# Wilhelm Furtwängler - Symphony No. 2



## Klassic (Dec 19, 2015)

This is a powerful piece of work. If you haven't listened to it (and you just so happen to be a fan of Mahler or Wagner) I think you might appreciate it: 




Please share your thoughts on this Symphony.


----------



## billeames (Jan 17, 2014)

I happen to have 3 recordings of it. The first is Walter on Marco Polo, kind of weak, but I like that treatment. I have Furtwangler on Orfeo, good but for some reason I listen to Walter more. I also have Barenboim Chicago. I should love that one but I like it. 

I seem to like the Jochum BRSO on BR Klassic, 2 CD's. I will buy it likely, but its very expensive. (spotify currently) The sound is good for1954.
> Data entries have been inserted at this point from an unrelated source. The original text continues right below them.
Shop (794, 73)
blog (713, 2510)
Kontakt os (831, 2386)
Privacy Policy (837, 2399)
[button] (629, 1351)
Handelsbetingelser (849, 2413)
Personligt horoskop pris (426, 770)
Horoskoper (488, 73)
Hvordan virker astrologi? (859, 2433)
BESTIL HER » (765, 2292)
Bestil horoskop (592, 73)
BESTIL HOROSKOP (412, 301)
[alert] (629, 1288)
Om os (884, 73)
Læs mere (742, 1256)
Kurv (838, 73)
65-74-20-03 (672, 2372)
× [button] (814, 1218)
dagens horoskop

This is a hard piece to really like, but I am liking it. It seems complex. That is the music type I like. A little like Bruckner.


----------



## Weston (Jul 11, 2008)

We need to develop search engines that distinguish between the role of composer and conductor for the age of recording. Mahler was considered a great conductor, but you when you search for Mahler you don't get hundreds of recordings of him conducting Wagner and Beethoven. Furtwangler is a very different outcome. 

I appreciate the YouTube link. Spotify and Am*zon seem to be out of the question. I haven't heard any of Bruno Walter's symphonies for the same reason.


----------



## Klassic (Dec 19, 2015)

Furtwängler does have his own voice, but it seems to be given to him by Wagner. If you listen to a Wagner opera and then you listen to this symphony it all makes sense.


----------



## DavidA (Dec 14, 2012)

Furtwangler's music reminds me of what Sviatoslav Richter said when asked why he didn't compose: "There are enough secnd rate composers around!"


----------



## Klassic (Dec 19, 2015)

DavidA said:


> Furtwangler's music reminds me of what Sviatoslav Richter said when asked why he didn't compose: "There are enough secnd rate composers around!"


I completely agree with Richter. I have mined the deep waters of second rate composers; one learns just how rare truly great composers are. I agree that Furtwängler was not a great composer (he was second rate) but I do appreciate his 2nd Symphony from time to time.


----------



## Cosmos (Jun 28, 2013)

I will be honest, I was intrigued more by the idea of the work than the work itself. I got a recording of Barenboim conducting the Chicago Symphony Orchestra, and listened to it while we drove to Wisconsin. I don't know if it was my state of mind or what, but I couldn't concentrate on the work and it didn't really leave an impact on me. I think I listened to just the first two movements before changing to something else.

I'll give it a second chance some time,


----------